Scan the listing below and copy every line holding "Personalisation".

Start of Block

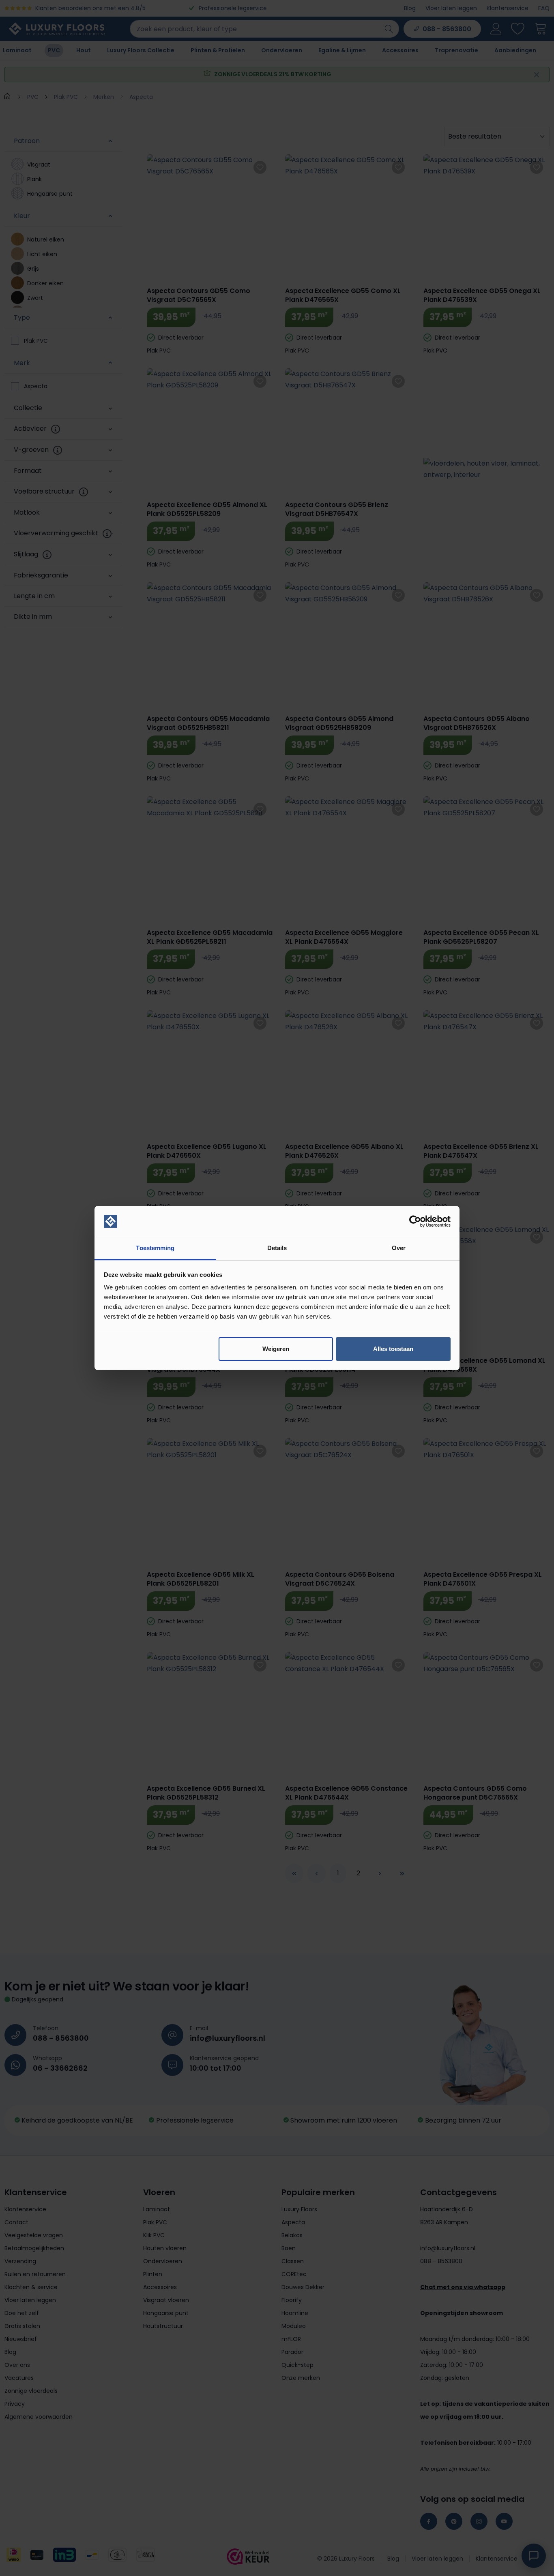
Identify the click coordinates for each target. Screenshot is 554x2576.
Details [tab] (277, 1247)
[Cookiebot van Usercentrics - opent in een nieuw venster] (415, 1221)
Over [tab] (399, 1247)
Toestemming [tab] (155, 1247)
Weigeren (275, 1348)
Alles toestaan (393, 1348)
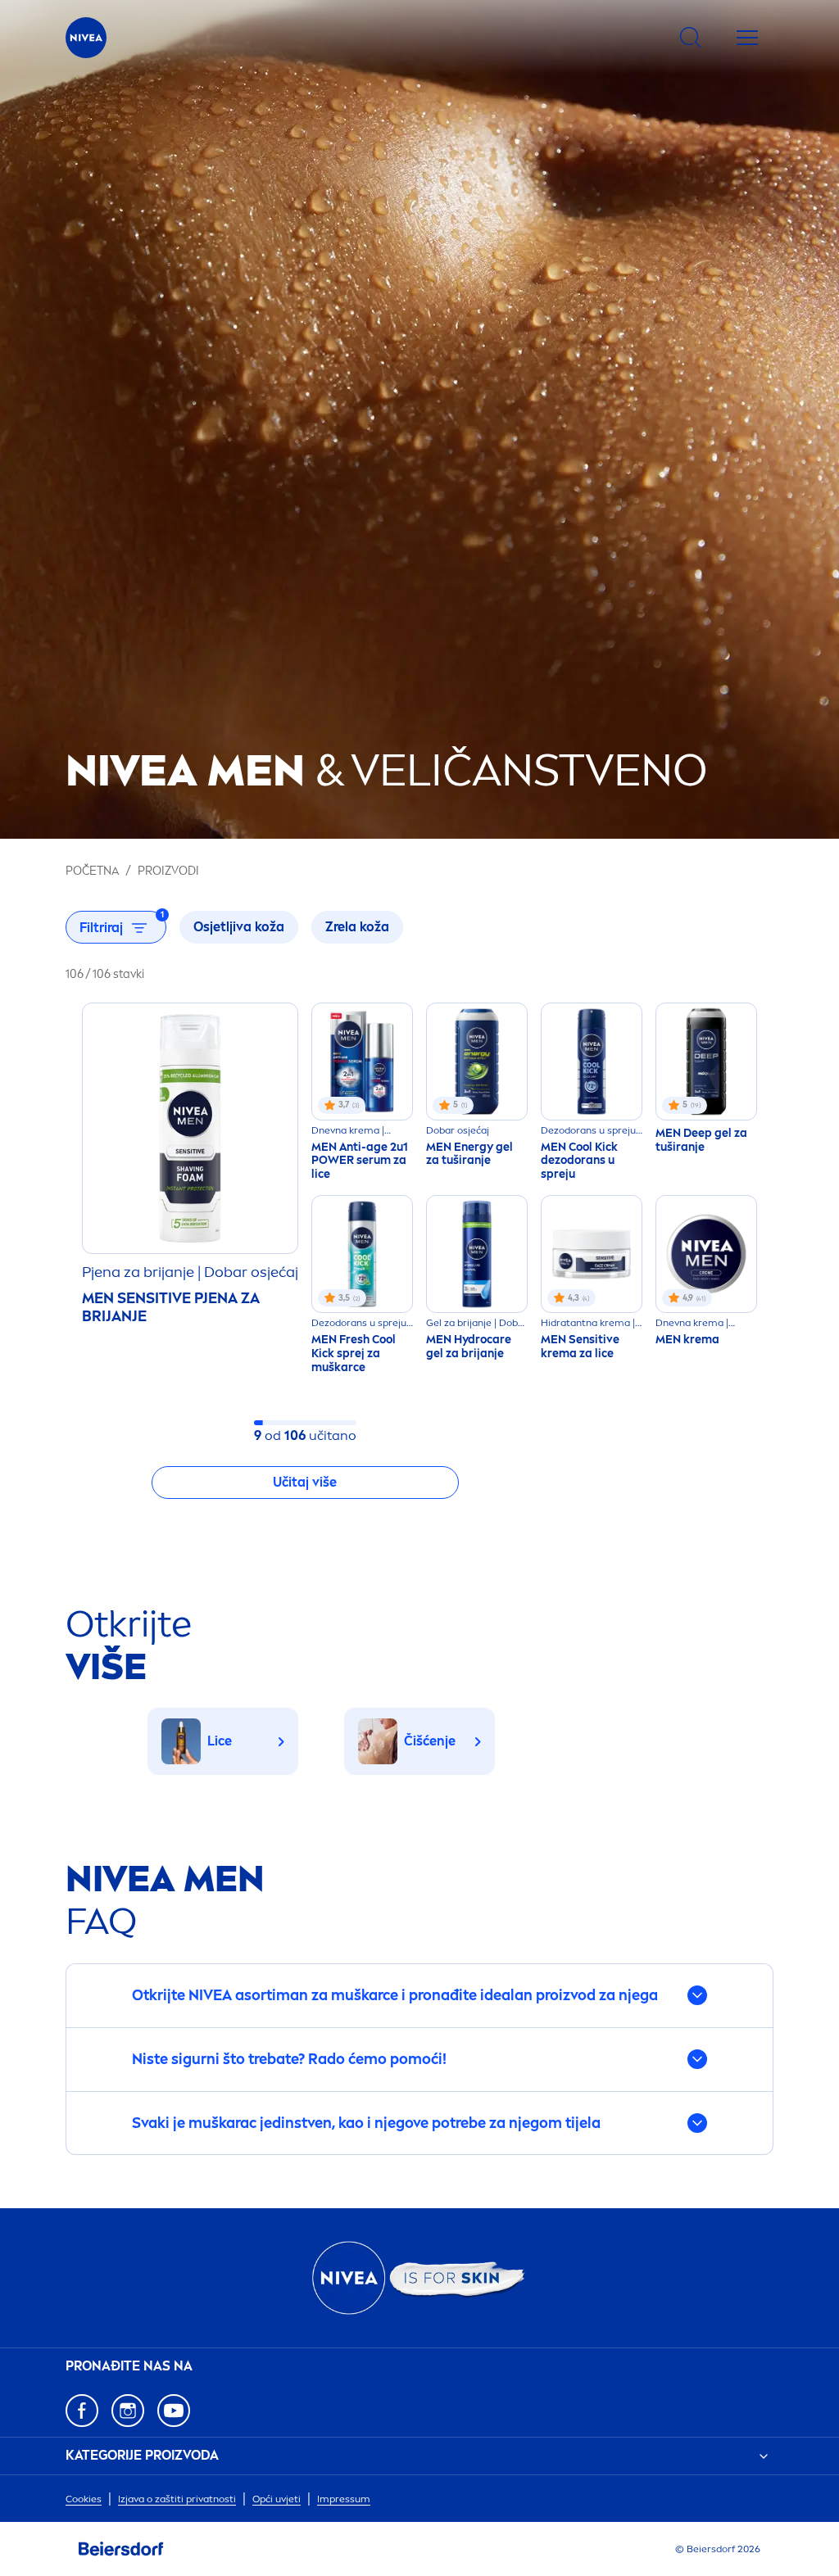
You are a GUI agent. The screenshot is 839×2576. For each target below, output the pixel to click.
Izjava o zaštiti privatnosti (177, 2499)
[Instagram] (127, 2410)
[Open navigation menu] (747, 37)
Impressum (343, 2499)
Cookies (84, 2499)
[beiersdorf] (121, 2549)
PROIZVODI (168, 871)
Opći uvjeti (276, 2499)
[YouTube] (173, 2410)
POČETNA (92, 871)
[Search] (690, 37)
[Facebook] (82, 2410)
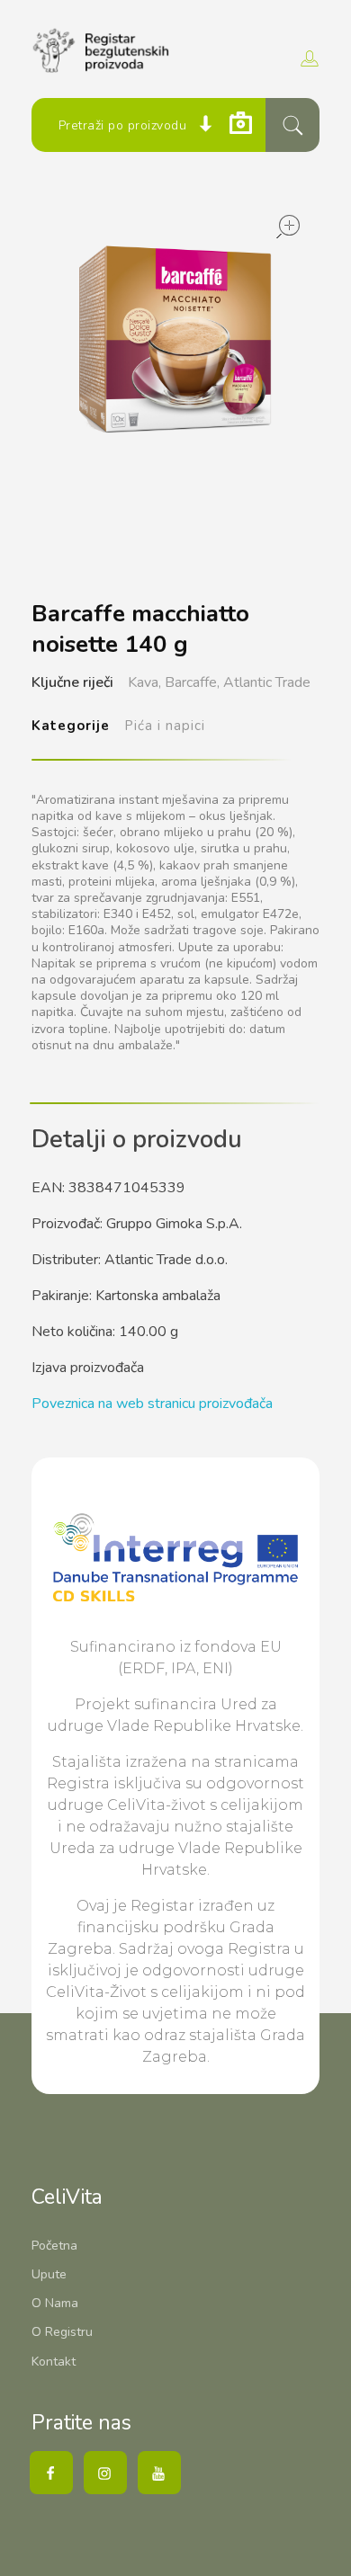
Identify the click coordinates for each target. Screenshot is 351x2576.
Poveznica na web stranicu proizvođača (152, 1403)
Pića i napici (164, 726)
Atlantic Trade (266, 682)
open (288, 226)
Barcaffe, (192, 682)
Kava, (144, 682)
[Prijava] (307, 58)
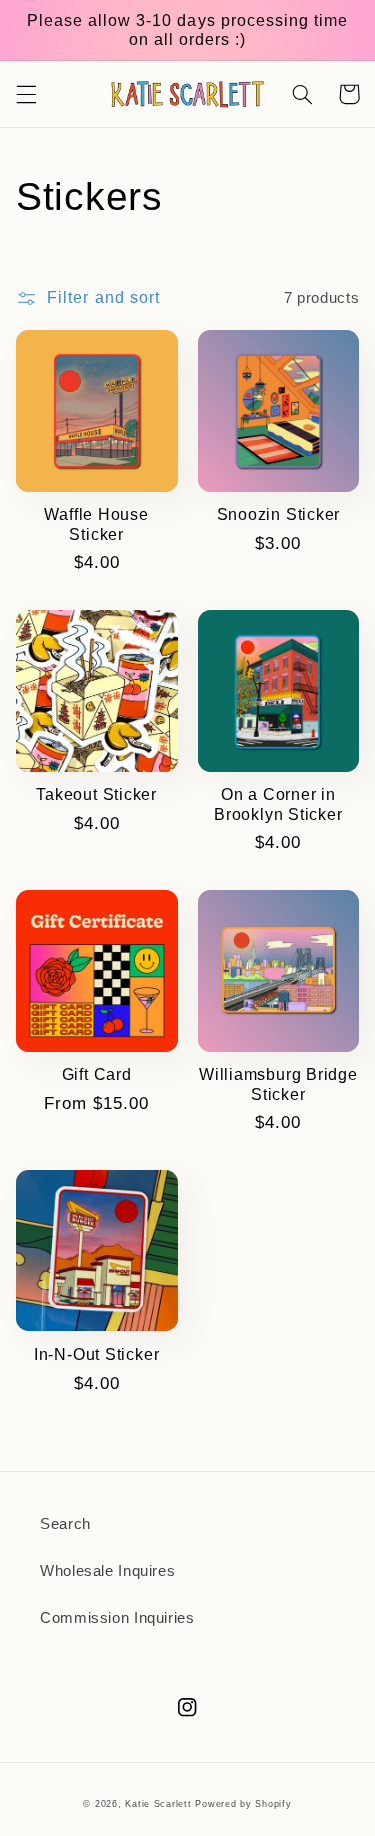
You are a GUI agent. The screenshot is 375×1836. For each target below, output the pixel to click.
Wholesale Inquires (107, 1571)
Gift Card (97, 1074)
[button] (26, 94)
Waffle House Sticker (96, 524)
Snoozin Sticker (279, 514)
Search (65, 1524)
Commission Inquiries (117, 1618)
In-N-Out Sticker (96, 1354)
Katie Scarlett (158, 1804)
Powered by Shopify (243, 1804)
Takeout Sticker (96, 794)
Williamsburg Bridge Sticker (278, 1084)
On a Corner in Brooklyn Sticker (278, 804)
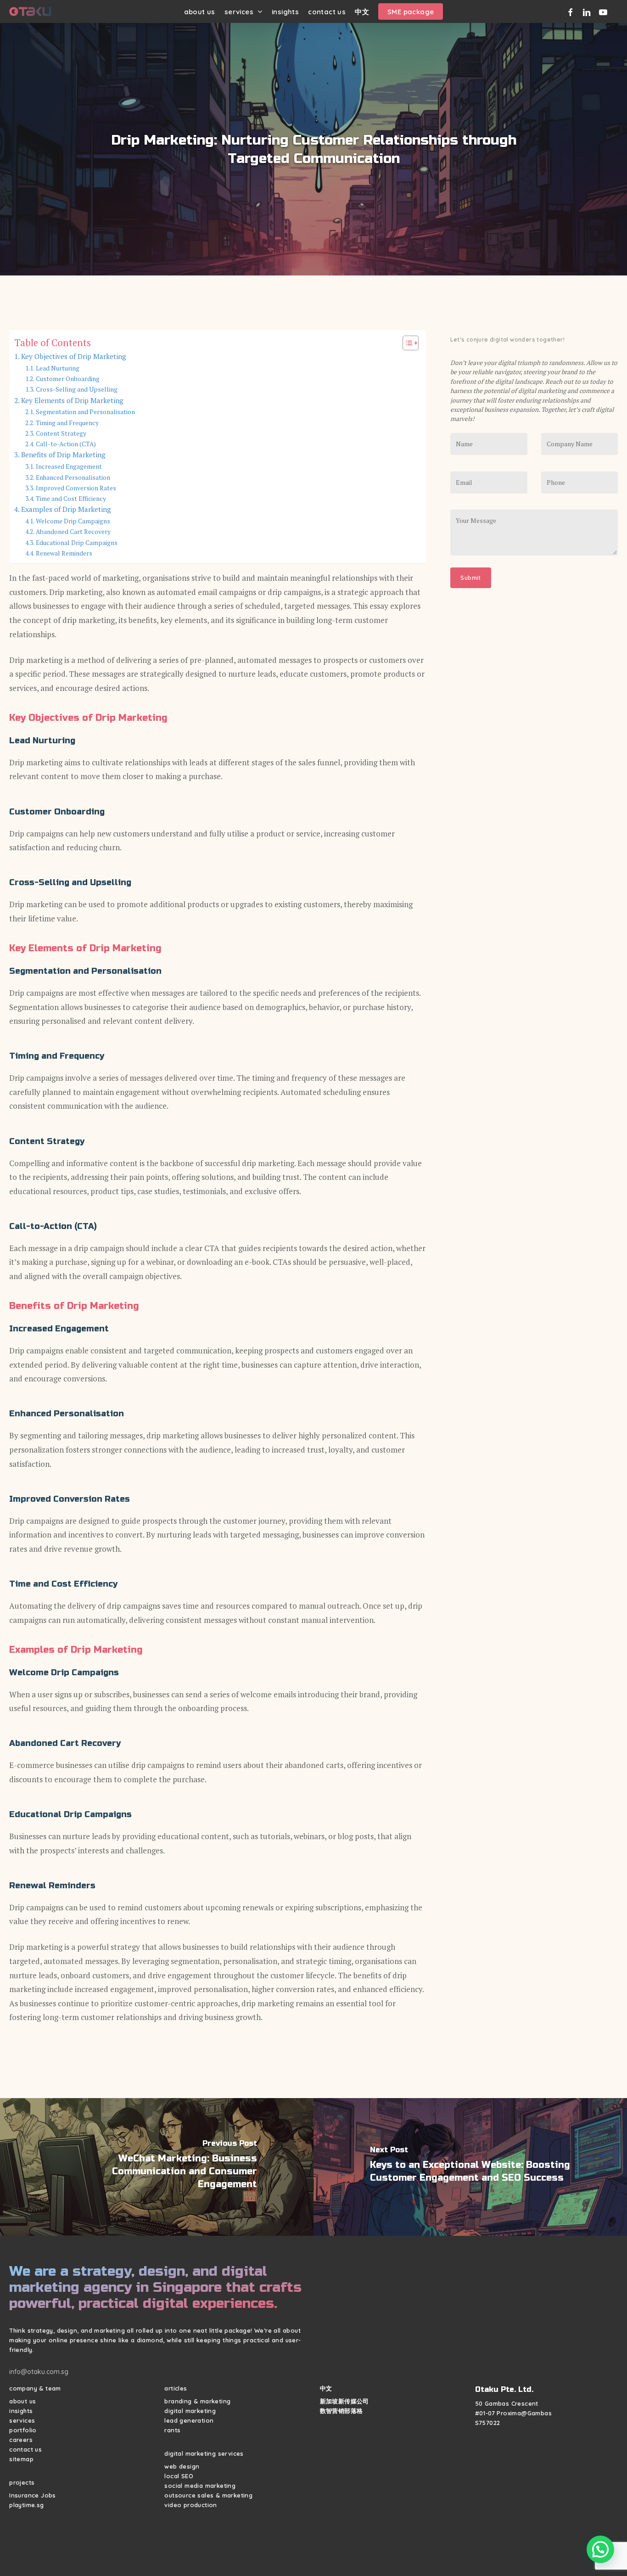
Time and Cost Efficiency (71, 498)
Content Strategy (61, 433)
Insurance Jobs (32, 2495)
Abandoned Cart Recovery (73, 532)
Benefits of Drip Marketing (63, 454)
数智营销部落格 (341, 2410)
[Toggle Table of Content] (406, 343)
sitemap (21, 2459)
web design (181, 2466)
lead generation (188, 2420)
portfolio (23, 2430)
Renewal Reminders (64, 553)
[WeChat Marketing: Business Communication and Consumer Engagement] (157, 2167)
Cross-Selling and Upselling (77, 389)
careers (21, 2439)
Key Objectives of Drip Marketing (73, 356)
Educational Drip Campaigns (77, 543)
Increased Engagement (69, 466)
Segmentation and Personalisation (85, 412)
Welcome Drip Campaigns (73, 521)
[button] (600, 2549)
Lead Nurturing (57, 368)
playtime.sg (26, 2505)
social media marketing (199, 2485)
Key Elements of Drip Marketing (72, 400)
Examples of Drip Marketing (66, 509)
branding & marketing (197, 2401)
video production (190, 2505)
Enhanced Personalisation (73, 477)
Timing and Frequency (67, 423)
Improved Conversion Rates (76, 488)
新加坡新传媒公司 (344, 2401)
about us (22, 2401)
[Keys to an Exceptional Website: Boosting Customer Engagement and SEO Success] (470, 2167)
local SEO (178, 2476)
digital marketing (190, 2410)
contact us (25, 2449)
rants (172, 2430)
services (22, 2420)
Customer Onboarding (68, 379)
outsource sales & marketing (208, 2495)
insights (21, 2410)
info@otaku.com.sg (38, 2372)
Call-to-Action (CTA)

End of Block

#### Exercise result
Segmentation and Personalisation (85, 412)
Enhanced Personalisation (73, 477)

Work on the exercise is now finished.